Mitochondria, power factories for cells that include dopamine-producing brain cells, don’t work as they should in people with Parkinson’s disease.  Resulting shortages in cellular energy cause neurons to fail and ultimately die, particularly dopamine neurons. Those nerve cells are responsible for movement and coordination, and rely on mitochondria to function.

In her previous work, Mortiboys developed a model of dopamine brain cells — using skin cells from patients — that allows researchers to test potential therapies. Her research team was able to grow high numbers of brain cells derived from these skin cells. They used them to identify compounds that support dopamine neurons and their mitochondrial function, and potentially lessen cell death.

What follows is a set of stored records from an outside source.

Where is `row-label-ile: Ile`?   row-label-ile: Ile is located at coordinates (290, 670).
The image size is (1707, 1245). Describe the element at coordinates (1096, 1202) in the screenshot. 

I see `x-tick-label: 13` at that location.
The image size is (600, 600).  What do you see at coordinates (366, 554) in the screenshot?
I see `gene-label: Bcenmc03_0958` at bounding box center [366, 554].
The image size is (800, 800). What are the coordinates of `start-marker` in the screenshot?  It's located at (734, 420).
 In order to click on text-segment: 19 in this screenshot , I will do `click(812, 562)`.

With this award, Mortiboys and her team will try to pinpoint the molecules in these compounds that are of greatest benefit to mitochondria in producing the energy needed to support these brain cells. Working in collaboration with the National Institute of Health Research (NIHR) Sheffield Biomedical Research Centre, the scientists will then move the molecules into a drug discovery phase.

“There is an urgent need for treatments to protect the nerve cells that become damaged in patients with Parkinson’s disease, which will have a crucial impact in slowing the progression of the condition and improving the quality of life” said Pamela Shaw, director of SITraN and and the university’s new Neuroscience Institute.

Potential treatments identified through this process will be further developed through a partnership with the NIHR Biomedical Research Centre at the Royal Hallamshire Hospital, a Sheffield teaching hospital, Shaw said, adding “[w]e are hugely grateful to Parkinson’s UK for supporting this important translational research.”

“We are delighted to partner and work with Dr Heather Mortiboys and her team at the University of Sheffield. Through our Virtual Biotech initiative, we are committed to accelerating promising and breakthrough treatments for Parkinson’s,” said Richard Morphy, drug discovery manager at Parkinson’s UK.

“This is an exciting new approach that could rescue defective mitochondria inside neurons to prevent dysfunction and degeneration of dopamine-producing brain cells,” Morphy said.

Parkinson’s UK, which invests about $4.8 million a year in work that advances potential treatments, estimates that about 148,000 people in the U.K. have this neurodegenerative disease.